▶ [Reading text]:
Norwegian singer and stand-up comedian (1924–2020)

Gerd Miriam Thoreid née Hernamsen, widely known by her stage name GT-Sara, (1924–2020) was a Norwegian singer who is remembered as her country's oldest stand-up comedian. In 2007, aged 83, she recorded the top-listed GT-Sara på farten becoming the oldest performer in Norway to launch a debut album. Thoreid was still performing enthusiastically when she was 90.

==Early life and family==
Born in Furnes Municipality near Hamar on 17 September 1924, Gerd Miriam Hermansen was the daughter of Andreas Hermansen and his wife Laura née Nilsene. She first married the electrician Eilert Anton Pedersen (died 1956) with whom she had a daughter, Ann-Karin. She later married Hans Jacob Thoreid (1932–2009).

▶ [Information provided]:
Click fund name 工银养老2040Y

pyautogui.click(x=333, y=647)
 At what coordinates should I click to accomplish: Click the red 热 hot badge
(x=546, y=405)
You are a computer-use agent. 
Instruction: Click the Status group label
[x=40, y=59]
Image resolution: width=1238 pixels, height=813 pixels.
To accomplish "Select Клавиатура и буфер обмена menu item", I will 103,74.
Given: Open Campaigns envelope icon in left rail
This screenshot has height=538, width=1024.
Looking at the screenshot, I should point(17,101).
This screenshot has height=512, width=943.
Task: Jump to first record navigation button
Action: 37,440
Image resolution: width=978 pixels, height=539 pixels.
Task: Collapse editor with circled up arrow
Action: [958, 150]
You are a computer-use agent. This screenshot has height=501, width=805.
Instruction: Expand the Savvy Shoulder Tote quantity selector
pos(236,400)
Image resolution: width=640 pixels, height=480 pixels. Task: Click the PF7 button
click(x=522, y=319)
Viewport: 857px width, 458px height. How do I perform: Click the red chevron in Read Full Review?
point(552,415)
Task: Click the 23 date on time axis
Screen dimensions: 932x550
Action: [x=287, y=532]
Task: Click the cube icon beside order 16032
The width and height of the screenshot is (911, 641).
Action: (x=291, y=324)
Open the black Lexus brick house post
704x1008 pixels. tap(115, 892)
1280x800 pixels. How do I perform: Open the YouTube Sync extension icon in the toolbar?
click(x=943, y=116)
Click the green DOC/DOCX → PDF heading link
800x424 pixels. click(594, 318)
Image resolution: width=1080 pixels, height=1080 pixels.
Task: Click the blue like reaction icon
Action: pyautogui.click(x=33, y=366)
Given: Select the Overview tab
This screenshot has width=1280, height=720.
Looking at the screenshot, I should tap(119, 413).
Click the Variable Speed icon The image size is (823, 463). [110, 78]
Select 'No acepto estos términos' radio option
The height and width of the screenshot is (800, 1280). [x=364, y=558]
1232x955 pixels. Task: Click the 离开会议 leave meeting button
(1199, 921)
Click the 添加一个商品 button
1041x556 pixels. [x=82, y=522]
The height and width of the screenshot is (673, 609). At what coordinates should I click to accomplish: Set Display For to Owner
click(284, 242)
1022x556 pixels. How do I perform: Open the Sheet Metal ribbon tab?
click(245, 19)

▶ [Check your understanding]:
1) According to the GT-Sara text, how old was she when she recorded her debut album?
2) Return the passage of the GT-Sara text that opens with the words "Gerd Miriam Thoreid" and closes with "she was 90.", copied word for word.

▶ [Activity answers]:
1) 83

2)
Gerd Miriam Thoreid née Hernamsen, widely known by her stage name GT-Sara, (1924–2020) was a Norwegian singer who is remembered as her country's oldest stand-up comedian. In 2007, aged 83, she recorded the top-listed GT-Sara på farten becoming the oldest performer in Norway to launch a debut album. Thoreid was still performing enthusiastically when she was 90.